_PROBLEM REQUIREMENTS_
Return exactly, and only, the lines from the line containing "Erlebnisse (135, 914)" through the final line of the records below, both included.
________
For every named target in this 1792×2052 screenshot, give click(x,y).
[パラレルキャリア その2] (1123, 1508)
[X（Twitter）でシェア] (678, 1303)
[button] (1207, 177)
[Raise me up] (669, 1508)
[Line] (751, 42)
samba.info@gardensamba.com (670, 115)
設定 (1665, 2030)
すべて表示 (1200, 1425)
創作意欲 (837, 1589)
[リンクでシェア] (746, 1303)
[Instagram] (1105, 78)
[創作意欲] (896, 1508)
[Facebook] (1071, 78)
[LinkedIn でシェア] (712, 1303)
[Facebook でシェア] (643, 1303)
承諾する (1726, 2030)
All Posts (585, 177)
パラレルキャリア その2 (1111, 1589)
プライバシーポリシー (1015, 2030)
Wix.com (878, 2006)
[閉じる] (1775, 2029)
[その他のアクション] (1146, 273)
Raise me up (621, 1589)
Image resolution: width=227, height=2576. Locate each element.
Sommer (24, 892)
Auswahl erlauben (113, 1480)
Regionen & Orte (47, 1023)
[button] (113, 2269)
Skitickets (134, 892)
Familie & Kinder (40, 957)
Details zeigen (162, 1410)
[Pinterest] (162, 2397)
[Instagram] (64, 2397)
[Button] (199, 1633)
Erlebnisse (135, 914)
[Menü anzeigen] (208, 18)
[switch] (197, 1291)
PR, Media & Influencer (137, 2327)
________
_RESULT BELOW_
Erlebnisse (135, 914)
[Menü anzeigen] (208, 18)
[switch] (197, 1291)
PR, Media & Influencer (137, 2327)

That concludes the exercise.